Though it was submitted that Dhirendra was using undue influence on Mrs. Dutt, it has already been held that there is no evidence on record to prove the same. It also cannot be ignored that neither actual nor symbolic possession of the property was given after the gift deed. All these circumstances coupled with her cancellation of the will and the suit for cancellation of gift make it doubtful if there was voluntarily execution of the gift. The gift as noticed earlier has to be voluntary. The gift which is induced by undue influence or misrepresentation or is obtained under circumstances which indicate that it was not voluntary, cannot be recognized in law. ( 13. ) THE upshot of the discussion aforesaid is that the gift deed dated 22-12-1978 (Ex.

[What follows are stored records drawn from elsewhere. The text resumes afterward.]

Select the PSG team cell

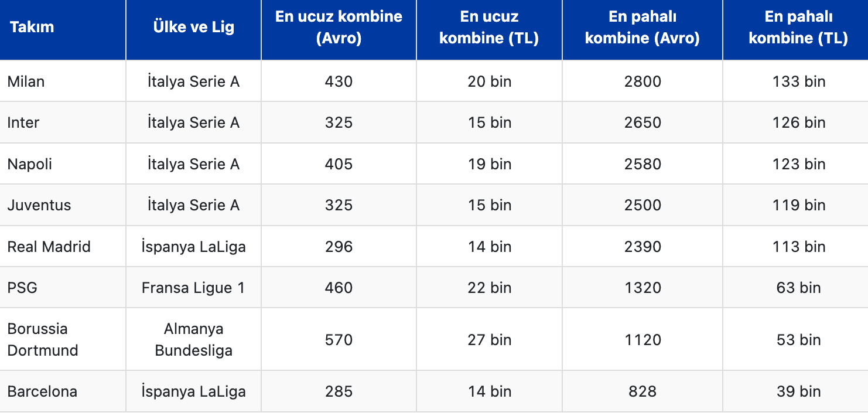[22, 288]
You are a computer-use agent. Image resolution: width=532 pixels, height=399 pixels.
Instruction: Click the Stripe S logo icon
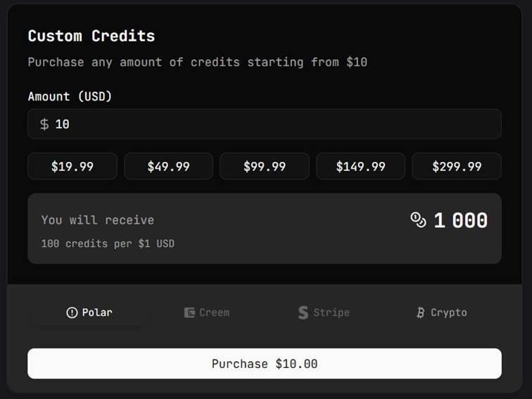pyautogui.click(x=303, y=312)
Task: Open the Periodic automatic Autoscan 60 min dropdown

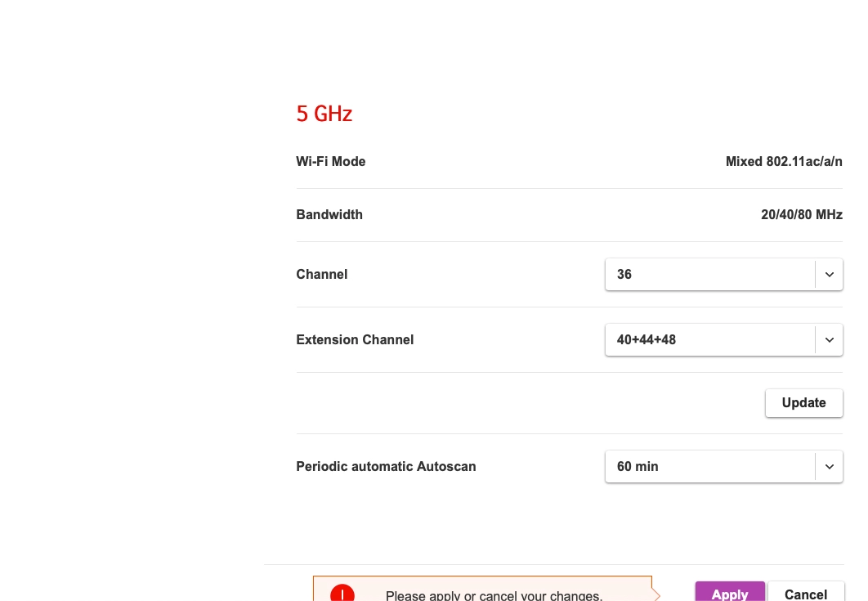Action: tap(709, 467)
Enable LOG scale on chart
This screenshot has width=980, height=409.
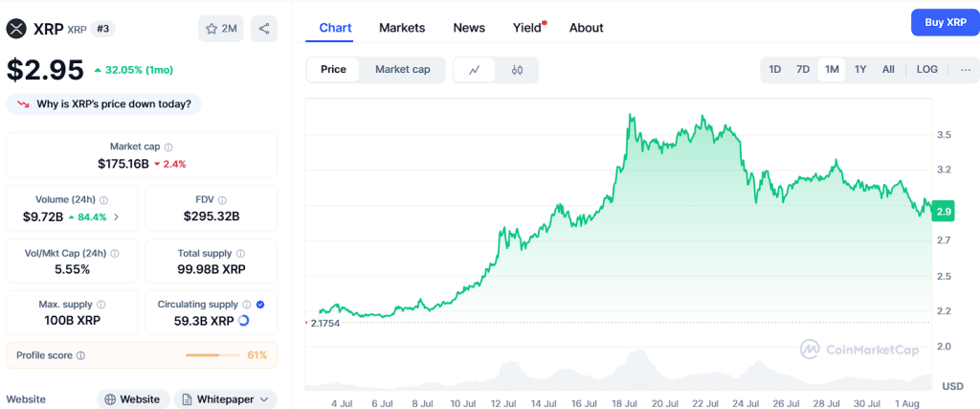(926, 69)
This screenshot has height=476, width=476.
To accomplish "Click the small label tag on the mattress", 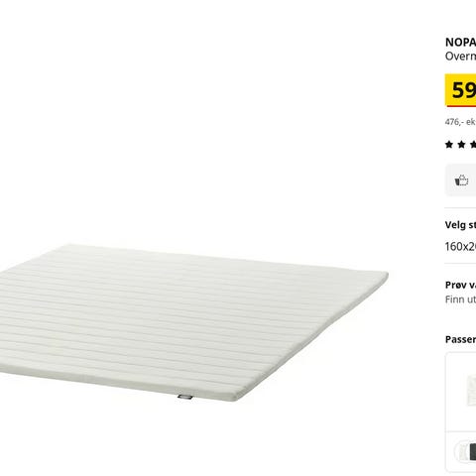I will point(185,397).
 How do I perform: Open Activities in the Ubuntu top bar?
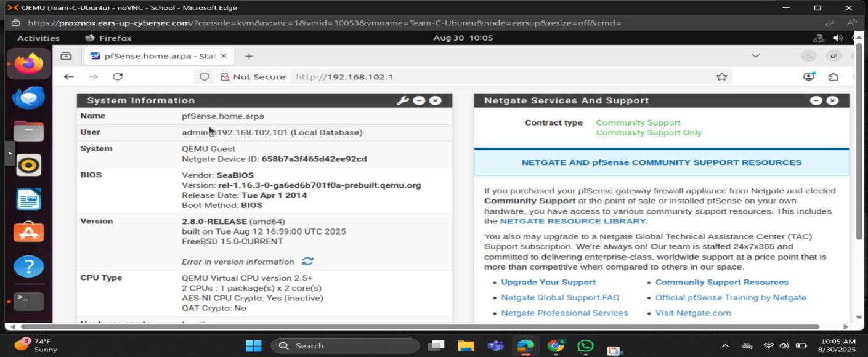pyautogui.click(x=38, y=38)
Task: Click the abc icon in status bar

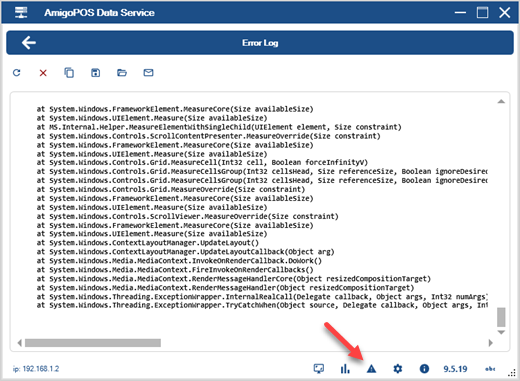Action: point(490,369)
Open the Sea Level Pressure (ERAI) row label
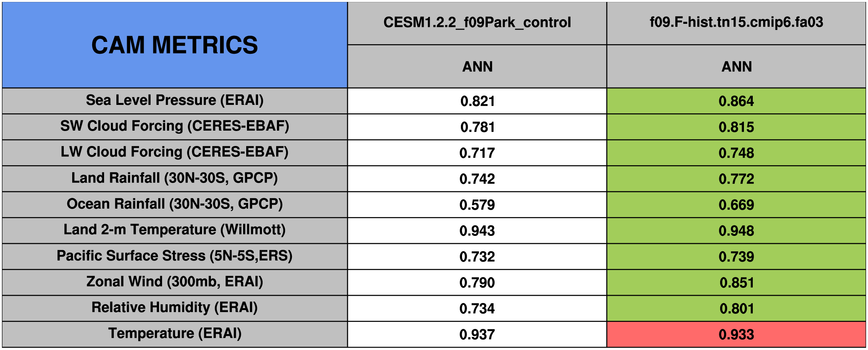 click(175, 101)
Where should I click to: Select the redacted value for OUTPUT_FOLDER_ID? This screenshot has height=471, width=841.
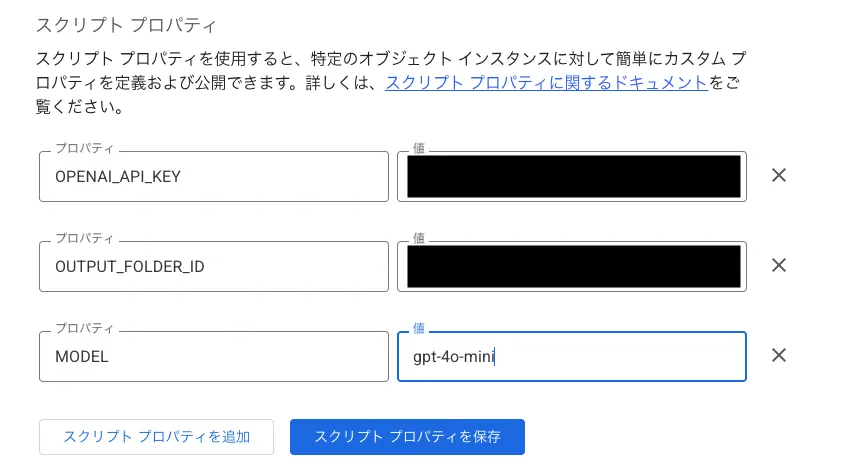(x=572, y=267)
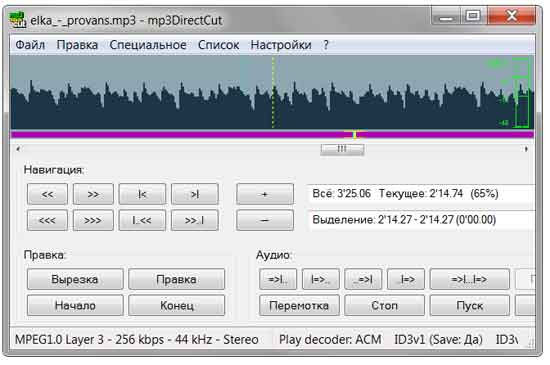Screen dimensions: 550x365
Task: Open the Настройки menu
Action: click(281, 45)
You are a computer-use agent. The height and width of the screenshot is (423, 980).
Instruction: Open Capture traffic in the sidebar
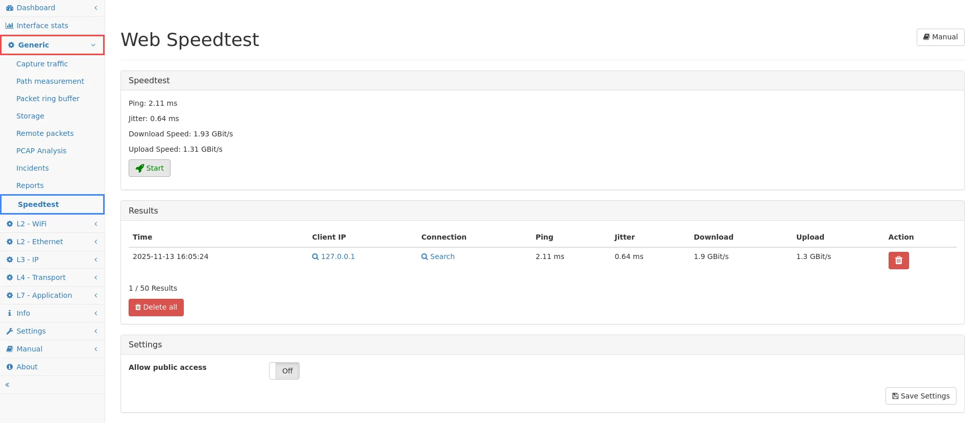[42, 64]
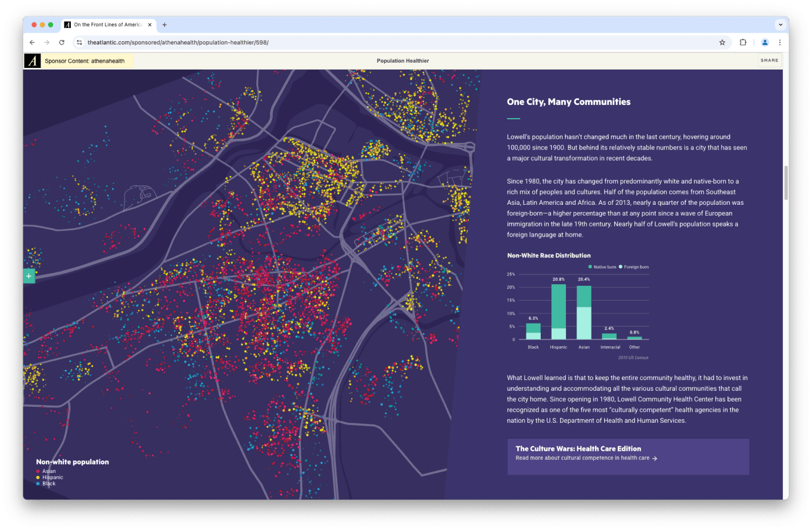Image resolution: width=812 pixels, height=530 pixels.
Task: Click the SHARE button
Action: pos(769,60)
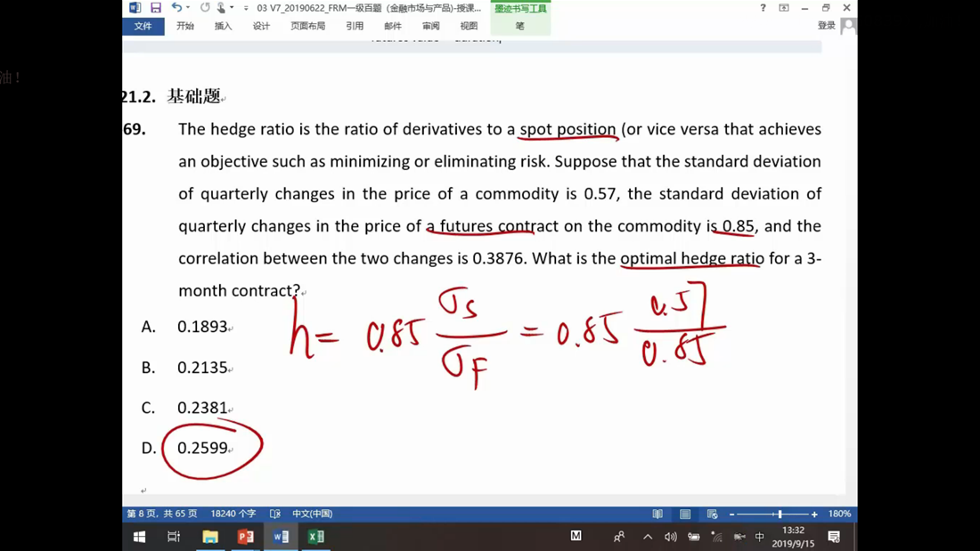Click 登录 to sign in
This screenshot has width=980, height=551.
[826, 26]
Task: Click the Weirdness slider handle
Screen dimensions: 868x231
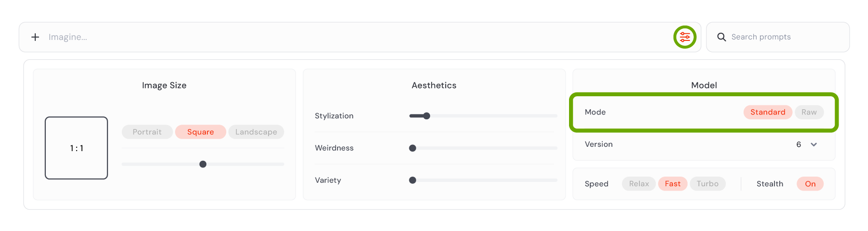Action: pyautogui.click(x=412, y=148)
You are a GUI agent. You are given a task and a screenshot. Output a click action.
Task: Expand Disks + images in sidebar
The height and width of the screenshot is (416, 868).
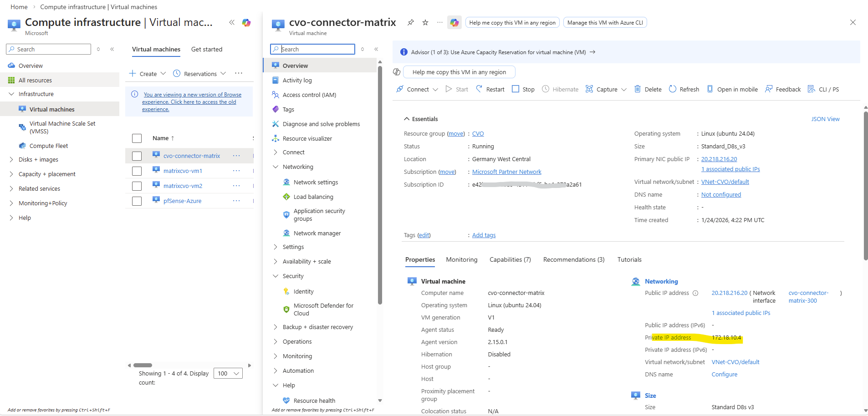pos(11,160)
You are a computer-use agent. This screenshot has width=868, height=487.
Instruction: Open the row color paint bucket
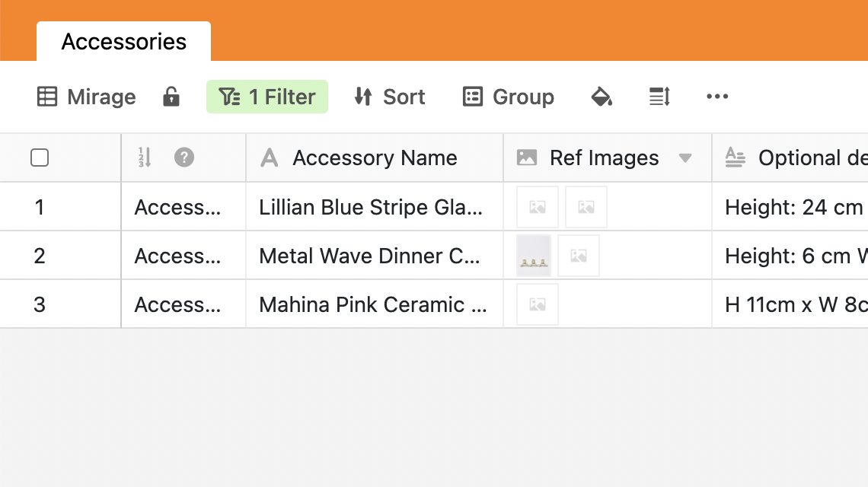coord(602,97)
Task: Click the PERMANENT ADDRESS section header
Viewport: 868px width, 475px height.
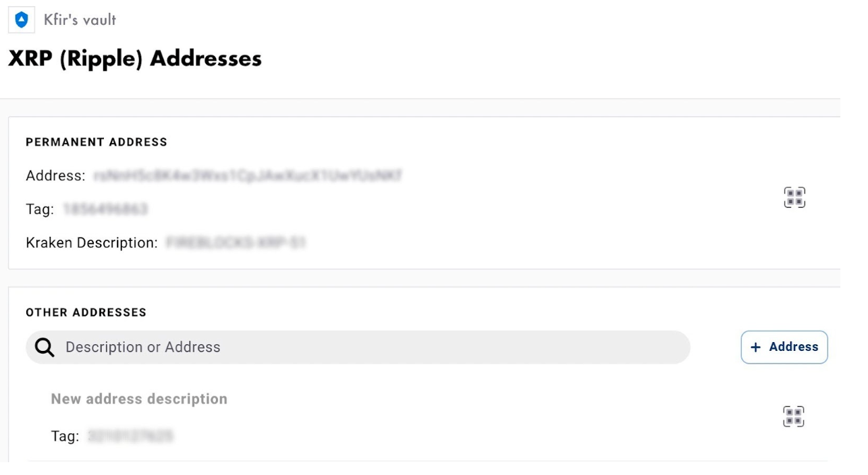Action: click(97, 142)
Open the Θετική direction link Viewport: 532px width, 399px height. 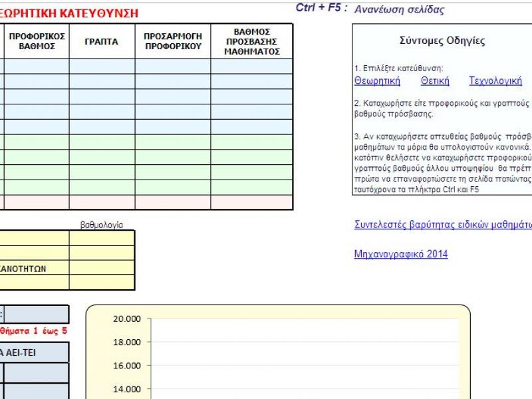(x=435, y=81)
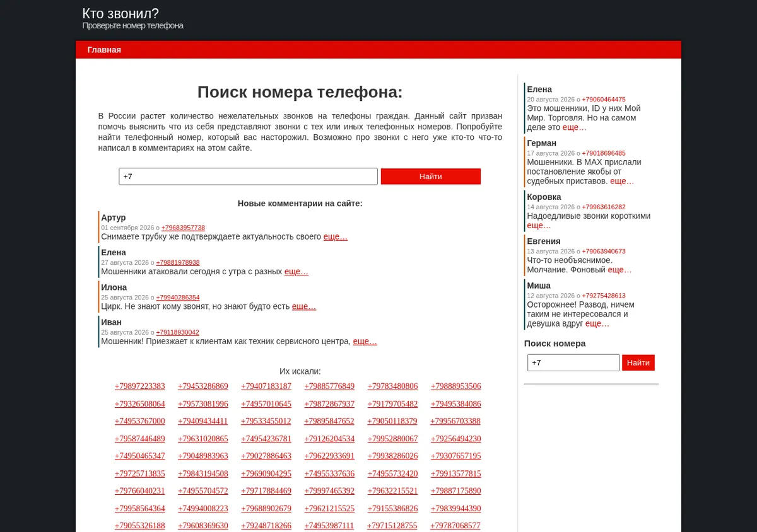Viewport: 757px width, 532px height.
Task: Open the Главная menu item
Action: pyautogui.click(x=104, y=50)
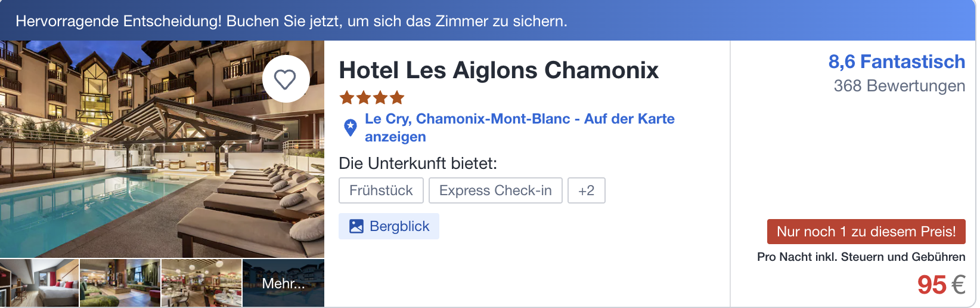
Task: Click the Hervorragende Entscheidung banner
Action: (x=291, y=21)
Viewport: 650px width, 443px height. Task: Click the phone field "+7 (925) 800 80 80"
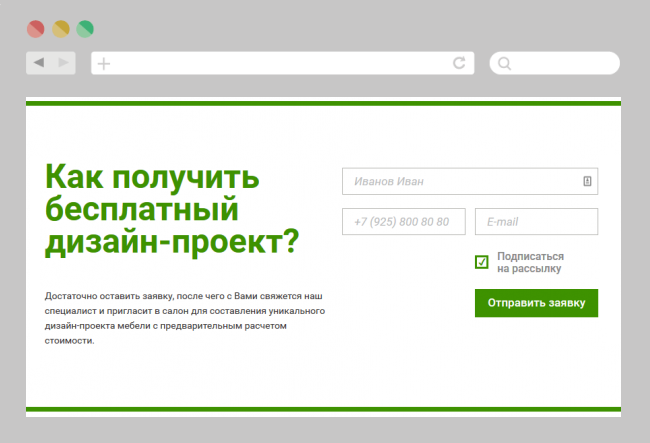pos(403,221)

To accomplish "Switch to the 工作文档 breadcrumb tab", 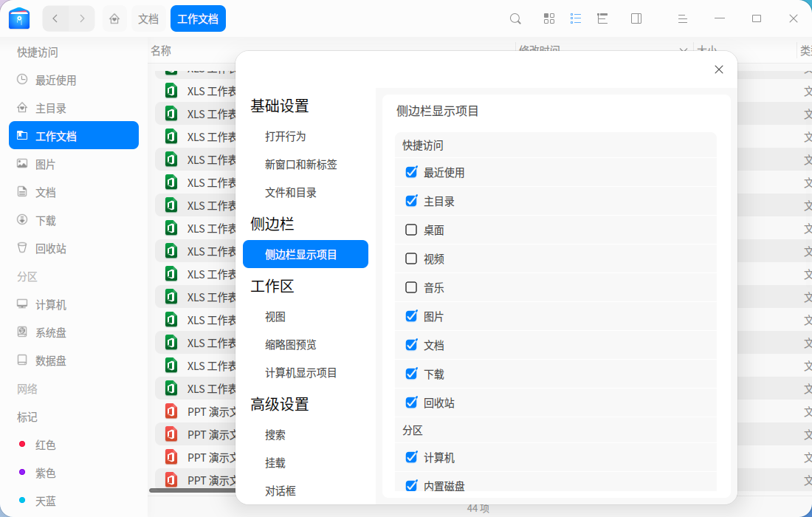I will point(198,18).
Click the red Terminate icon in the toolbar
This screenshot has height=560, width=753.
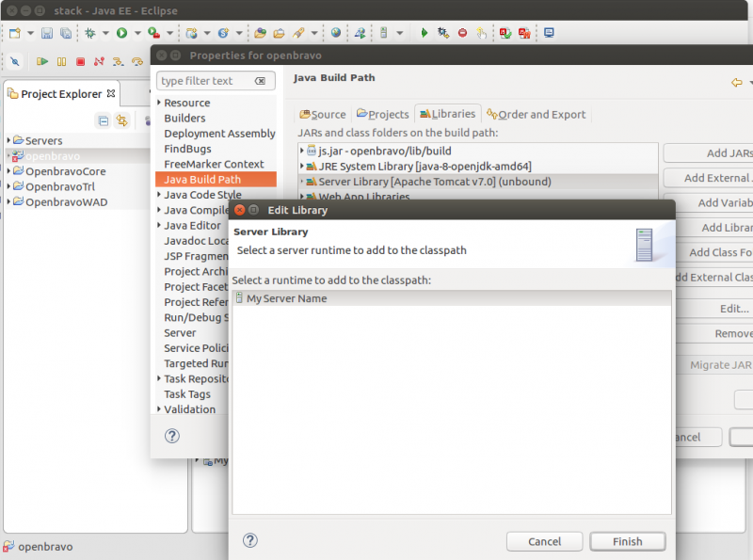click(x=80, y=62)
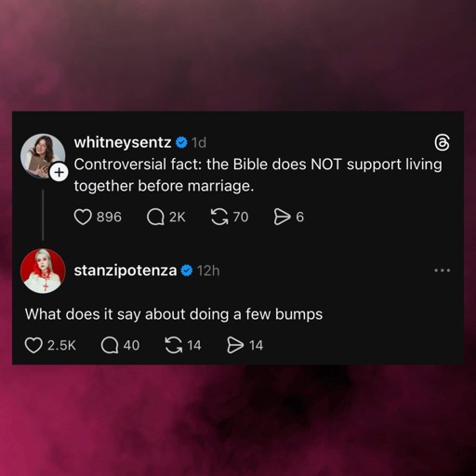
Task: Like the whitneysentz post with heart icon
Action: click(x=83, y=217)
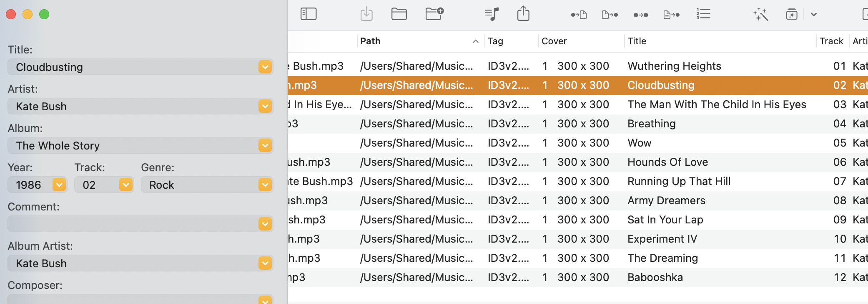The height and width of the screenshot is (304, 868).
Task: Click the Title field containing Cloudbusting
Action: (133, 67)
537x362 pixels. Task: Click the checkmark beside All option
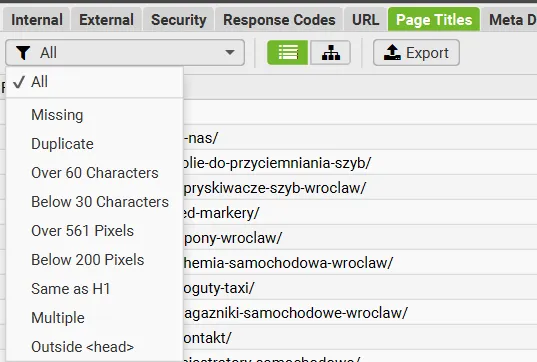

C-4) was not executed in accordance with law and had therefore no legal effect the appeal consequently succeeds and is allowed. The impugned judgment and decree are set aside. The declaration as prayed for is granted by holding that late Smt. Manorama Dutt continued to be the owner of the suit house and the gift deed dated 22-12-1978 was illegal and void. The appellant shall be entitled to costs of this appeal. Counsels fee as per schedule. Appeal allowed.